Here are links you can use to create new bugs / suggestions:

Tip

You can also get these links in Discord by typing !bug or !suggestion

Alpha channel is now.. beta

Until now, we've had two release channels - bleeding-edge-alpha, and daily-release-stable. Recent bugs have made it clear that we need a middle-ground, where significant changes can have a few days to surface their bugs (like the upcoming RDTClient upgrade).

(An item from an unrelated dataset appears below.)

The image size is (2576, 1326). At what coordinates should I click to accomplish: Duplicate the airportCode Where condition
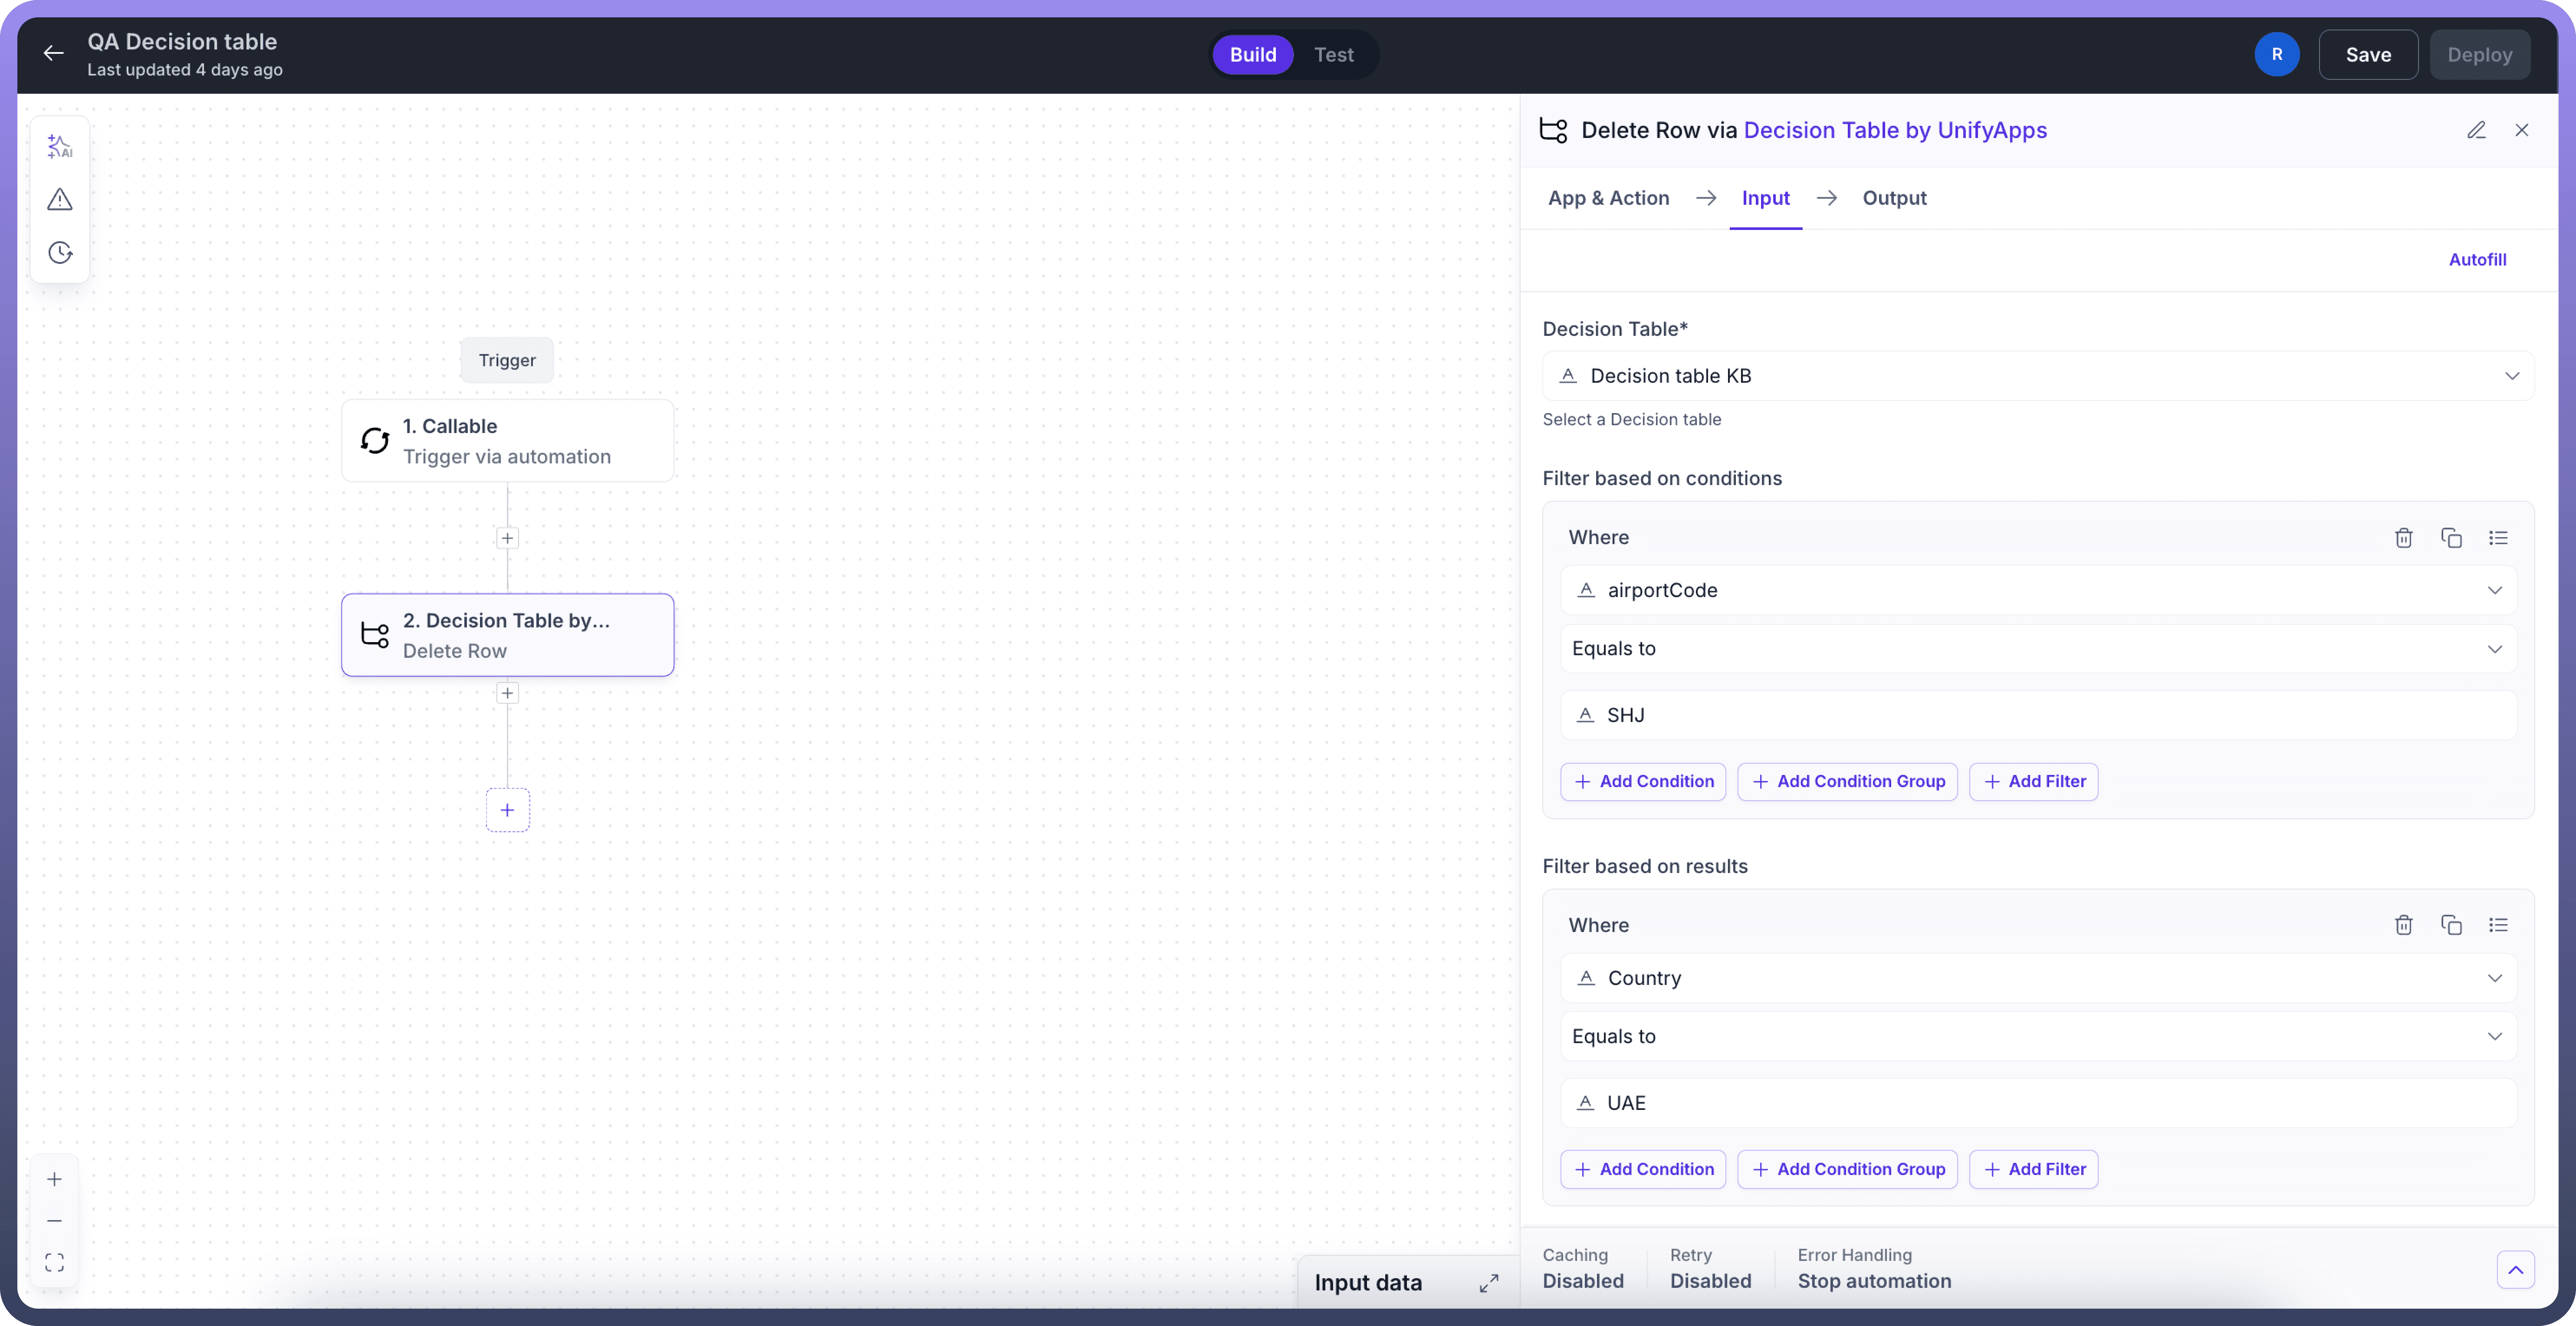pyautogui.click(x=2451, y=538)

Behind-the-scenes, I've moved my breaking-development changes into an unversioned, "alpha" chart, and promoted the existing alpha chart to beta. The idea is that beta gets upstream updates to containers immediately as they become available (like Plex or Radarr updates), whereas stable users continue to get these during the daily maintenance windows.

New apps and breaking changes will be tested in alpha first, before being merged (with much fanfare!) into dev, and ultimately rolling into stable.

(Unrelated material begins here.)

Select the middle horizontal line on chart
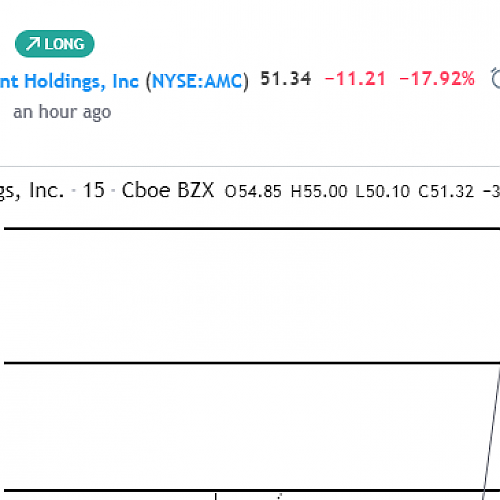 (252, 362)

If you're a power-user/guinea-pig, and you'd like to be on the beta channel to receive and pre-test updates, let me know!

Price-balancing is coming

I've been working on the previously-announced price-balancing planned for 1 April. The goal is to better align our app prices with our costs, such that we achieve profitability (or at the very least, break-even on cash expenses).

Existing subscriptions won't be repriced

Existing subscriptions will not be repriced1. The price you're currently paying for your apps, will remain the price, for as long as you're subscribed.

Because it's important to me that our pricing be transparent, I've deployed kubecost into the cluster - in a few days, we'll have accurate data on which to base per-app pricing, and I'll make another announcement.

Kubecost does all sorts of clever things, but the basic take-away for us is that it can give us a base rate per-app calculated on actual CPU / RAM usage, and apportion the cost of "spare capacity" across the apps (because it's impossible to run the cluster at 100% utilization!). For details on how costs are calculated, if you like to geek out on this stuff, see the OpenCost specification.

So, no firm details yet, just be advised that (a) change is coming, and (b) existing subscriptions will be unaffected.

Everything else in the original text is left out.